Выбрать главу

Другой бы, наверное, не подумал отыскивать страдалицу на задах, в огороде. Лишь отец мог понять дочь, ее умысел и пойти по наитью. Таисья лежала на снежной целине, слившись с нею, уже припудренная инеем, и лишь алые намышники на исподней рубахе выдали женщину. Как побитая, кинутая всеми собачонка, свернулась она клубком и не ворохнулась даже, когда, скрипя по насту, шумно явился Петра. Он поднял дочь на руки, подивившись ее заматерелости, и понес в дом, как чужую, незнаемую женщину.

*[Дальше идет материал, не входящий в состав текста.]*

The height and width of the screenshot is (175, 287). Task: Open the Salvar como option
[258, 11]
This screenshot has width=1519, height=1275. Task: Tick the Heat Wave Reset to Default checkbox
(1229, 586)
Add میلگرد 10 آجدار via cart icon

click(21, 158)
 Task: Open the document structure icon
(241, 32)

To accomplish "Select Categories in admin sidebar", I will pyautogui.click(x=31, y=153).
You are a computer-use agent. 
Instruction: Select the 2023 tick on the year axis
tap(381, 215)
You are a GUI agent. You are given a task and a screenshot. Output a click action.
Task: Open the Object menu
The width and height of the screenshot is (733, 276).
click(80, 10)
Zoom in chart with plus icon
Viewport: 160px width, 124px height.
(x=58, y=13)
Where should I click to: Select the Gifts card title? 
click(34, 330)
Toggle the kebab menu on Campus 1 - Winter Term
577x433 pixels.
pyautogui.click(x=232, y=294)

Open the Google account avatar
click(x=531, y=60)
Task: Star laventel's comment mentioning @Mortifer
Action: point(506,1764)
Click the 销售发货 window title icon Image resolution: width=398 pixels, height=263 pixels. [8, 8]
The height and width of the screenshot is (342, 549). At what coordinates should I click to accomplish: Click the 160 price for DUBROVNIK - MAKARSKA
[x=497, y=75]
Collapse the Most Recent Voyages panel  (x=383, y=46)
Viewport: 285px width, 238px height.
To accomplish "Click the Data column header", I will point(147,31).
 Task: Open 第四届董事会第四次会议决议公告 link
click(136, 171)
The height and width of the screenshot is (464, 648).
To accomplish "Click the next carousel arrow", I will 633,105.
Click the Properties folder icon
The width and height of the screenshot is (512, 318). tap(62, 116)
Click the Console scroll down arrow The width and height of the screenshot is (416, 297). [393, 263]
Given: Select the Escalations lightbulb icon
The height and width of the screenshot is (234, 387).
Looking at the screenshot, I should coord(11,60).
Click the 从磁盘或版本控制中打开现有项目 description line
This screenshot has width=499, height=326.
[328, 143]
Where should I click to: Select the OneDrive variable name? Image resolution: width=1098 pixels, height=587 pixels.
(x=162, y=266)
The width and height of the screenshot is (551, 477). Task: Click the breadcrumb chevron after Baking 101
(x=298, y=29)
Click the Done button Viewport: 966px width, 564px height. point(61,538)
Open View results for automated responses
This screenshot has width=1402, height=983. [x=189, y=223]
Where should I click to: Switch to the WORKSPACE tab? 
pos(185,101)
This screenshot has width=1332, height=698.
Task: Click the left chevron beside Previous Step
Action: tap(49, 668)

Что и куда подевалось от прежней Тайки, алой клюквины на белом снегу, которую он так любил, бывало, тетешкать на колене и подыгрывать ее радостному заполошному смеху.

Петра повалил Таисью на печь, укрыл тулупом: но дочь стала биться, срывать окутки. Скоро взялась она крутым огнем и впала в горячку.

За неделю до Рождества бабушка Соломонея приняла от нее мертвенького. Явился староста, засвидетельствовал: крохотный сморщенный кусок плоти, ничего пока человечьего. Завернули в холстинку, пошел Петра на огород, работнику не доверил. Смеяться, поди, будет, а то и пхнет просто в снег, а там растащат, разорвут собаки. Схоронить надо, предать земле, откуда попытался взрасти росток: проклюнул на свет полдневный, а сил не хватило укрепиться, подуло засиверком, и свернулась травина, скоро осыпалась прахом. Все из праха, и все в прах. Не на кладбище же нести, не долбить же мерзлую землю на жальнике, но и скотине не бросишь на потраву: суеверно и боязно.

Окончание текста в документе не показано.